Structural variants are known to play a large role in expression and splicing QTL. However, confidently calling stuctural variants in a sufficiently large population for association mapping is hard. Here we use PanGenie to genotype a larger cohort (100s) of short reads using an accurate pangenome panel from haplotype-resolved assemblies (10s).
There are broadly three phases
- Pangenome panel (creating & genotyping)
- Variant analysis (statistics, linkage disequibrium, SV overlap, etc.)
- Association mapping of e/sQTL
An example of the input needed is given in the config/example.yaml, broadly requiring
- haplotype-resolved assemblies for pangenome panel creation
- small variants to supplement pangenome panel
- any HiFi samples to test SV completeness
- gene expression/splicing files and covariates for molecular QTL mapping
Running with
snakemake --configfile config/example.yaml
Will execute the following DAG
producing the major output files (e.g., accuracy comparison of PanGenie vs DeepVariant, SV overlap with Jasmine, conditional QTL analysis with QTLtools, etc.), which can then be independently analysed further. Many of these steps are computationally intensive, especially with many samples to genotype, and so effectively require some form of HPC.
The preprint associated with this work can be found here.

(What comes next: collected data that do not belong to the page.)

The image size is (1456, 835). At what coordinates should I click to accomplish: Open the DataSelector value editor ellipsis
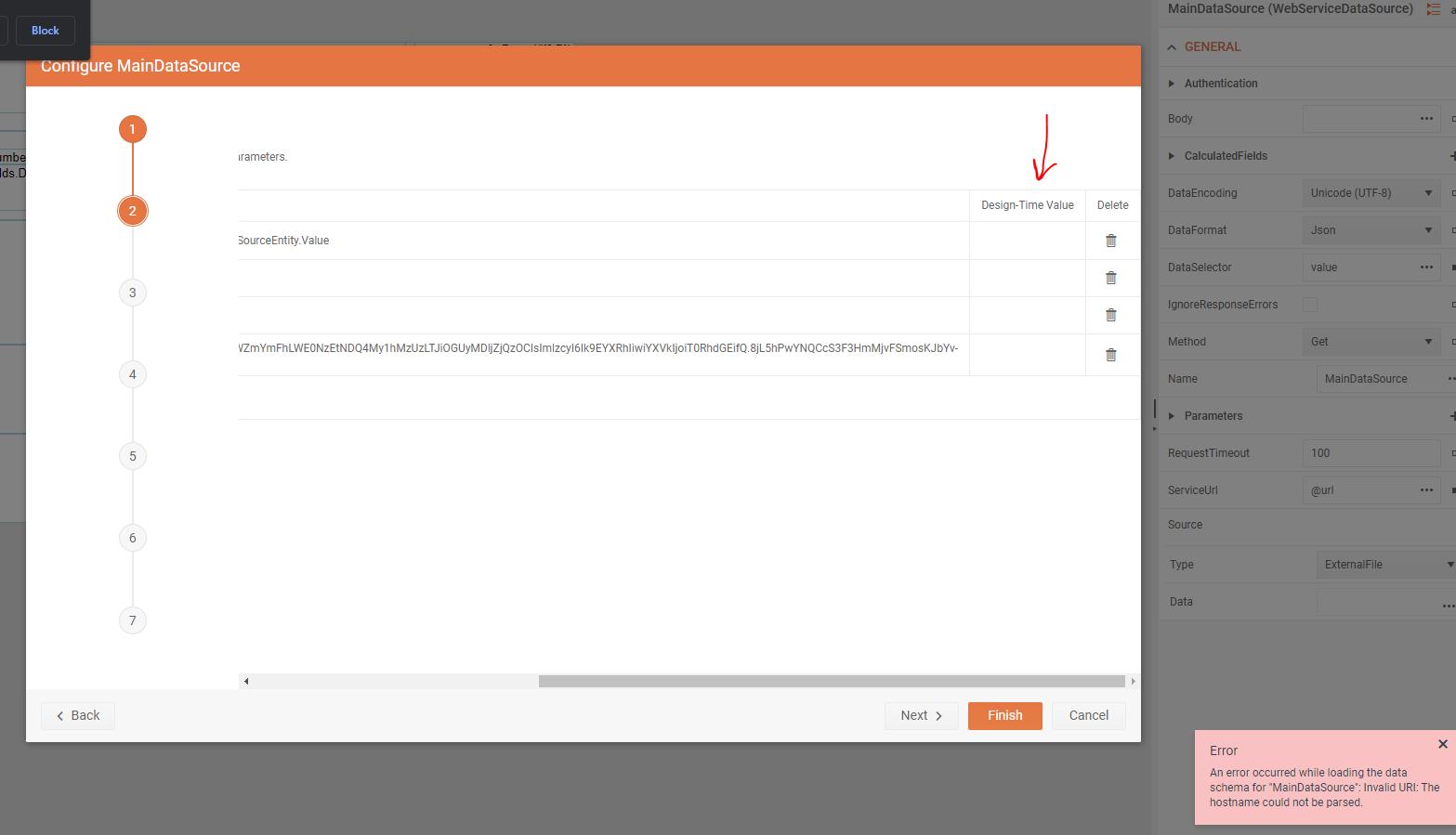(x=1427, y=267)
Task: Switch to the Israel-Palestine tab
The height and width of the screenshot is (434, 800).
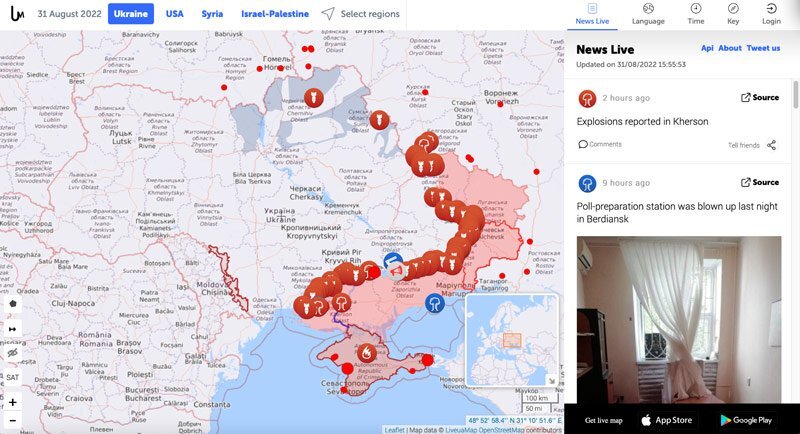Action: [275, 14]
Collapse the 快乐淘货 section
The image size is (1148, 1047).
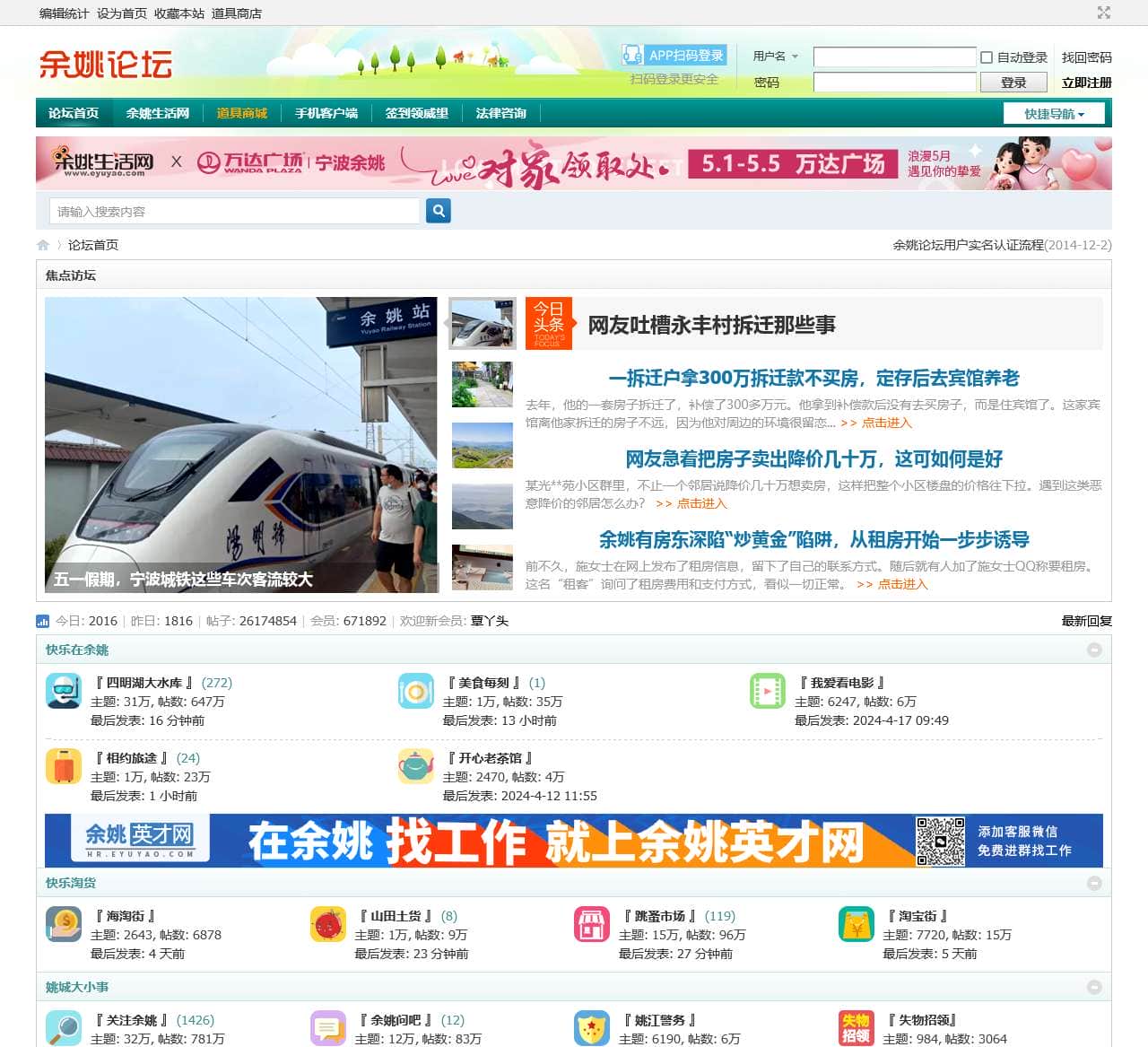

Pangenome genotyped structural variation improves molecular phenotype mapping in cattle
Alexander S. Leonard, Xena M. Mapel, Hubert Pausch
Many of the parameters are tuned to run for our data and on the ETH Euler cluster, using for example a forked version of the LSF snakemake profile, so it may take some modifying to work smoothly in different contexts. Many tools are assumed to be available in $PATH, but all are freely available.